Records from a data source
· · · · · · ·

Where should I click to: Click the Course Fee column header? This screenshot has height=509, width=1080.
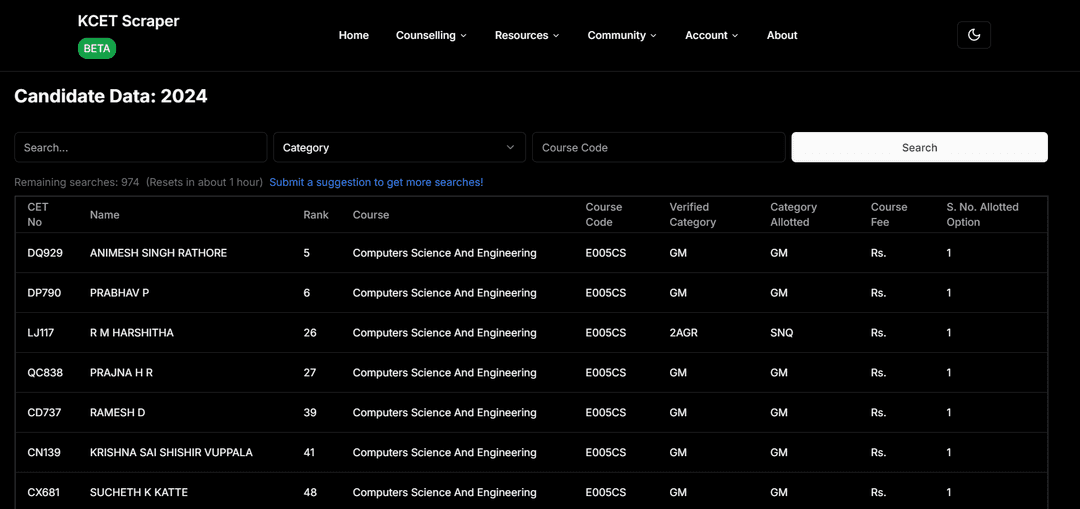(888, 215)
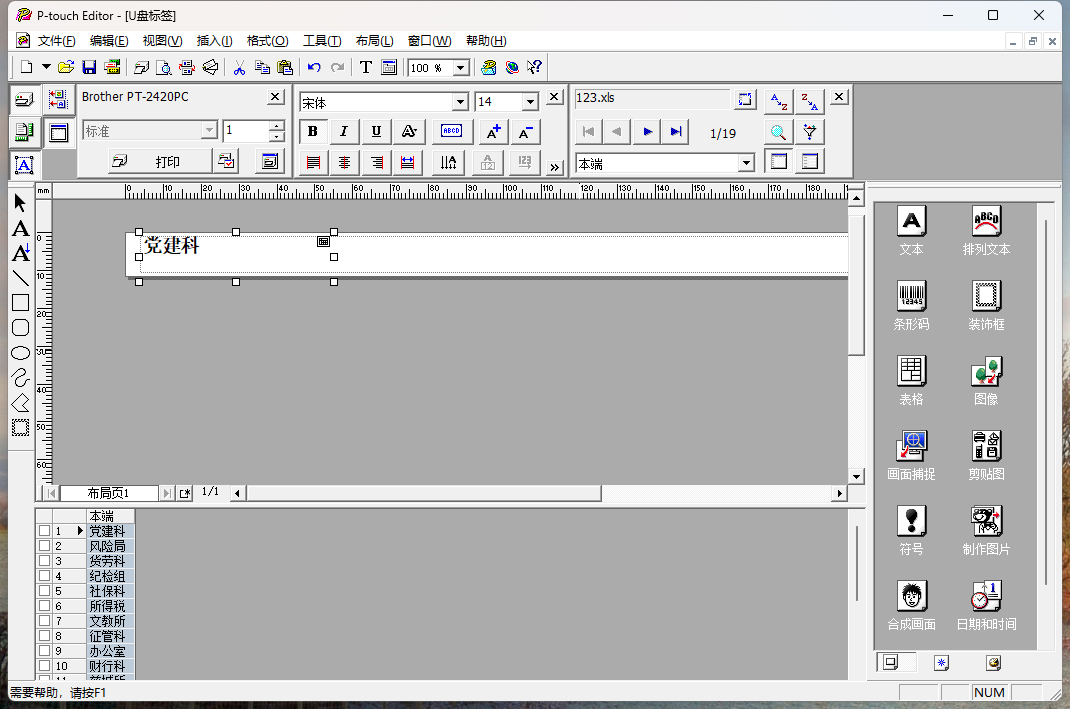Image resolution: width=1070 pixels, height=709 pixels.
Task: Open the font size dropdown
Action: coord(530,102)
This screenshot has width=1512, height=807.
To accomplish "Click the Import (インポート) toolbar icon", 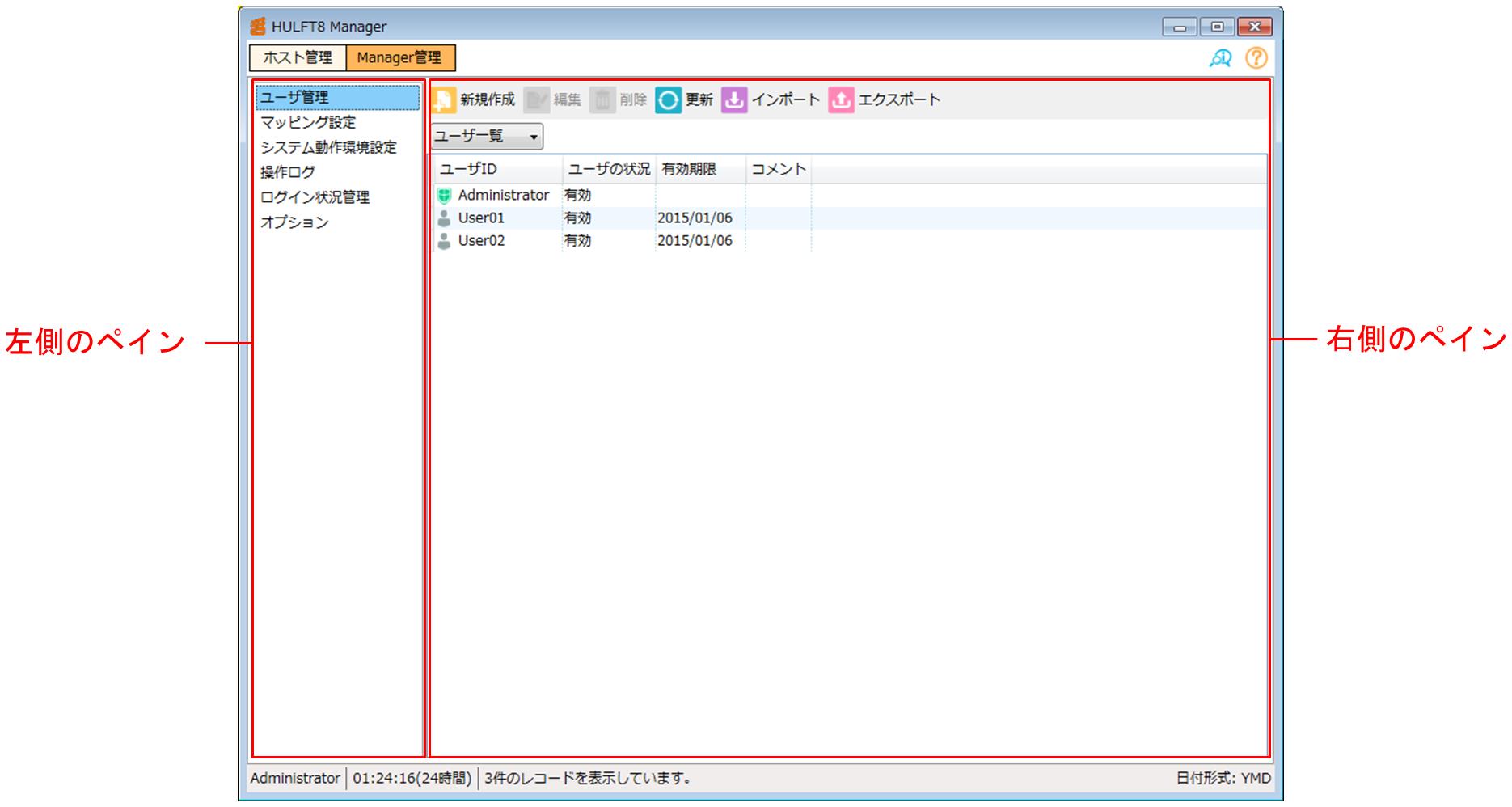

· · · · · · ·

→ **Try it**
Give the records a second time exactly, keeping the images out.

→ **Task result**
Where should I click to: Click the Course Fee column header? This screenshot has height=509, width=1080.
(888, 215)
Image resolution: width=1070 pixels, height=709 pixels.
Task: Open the font size dropdown
Action: coord(530,102)
This screenshot has width=1512, height=807.
To accomplish "Click the Import (インポート) toolbar icon", 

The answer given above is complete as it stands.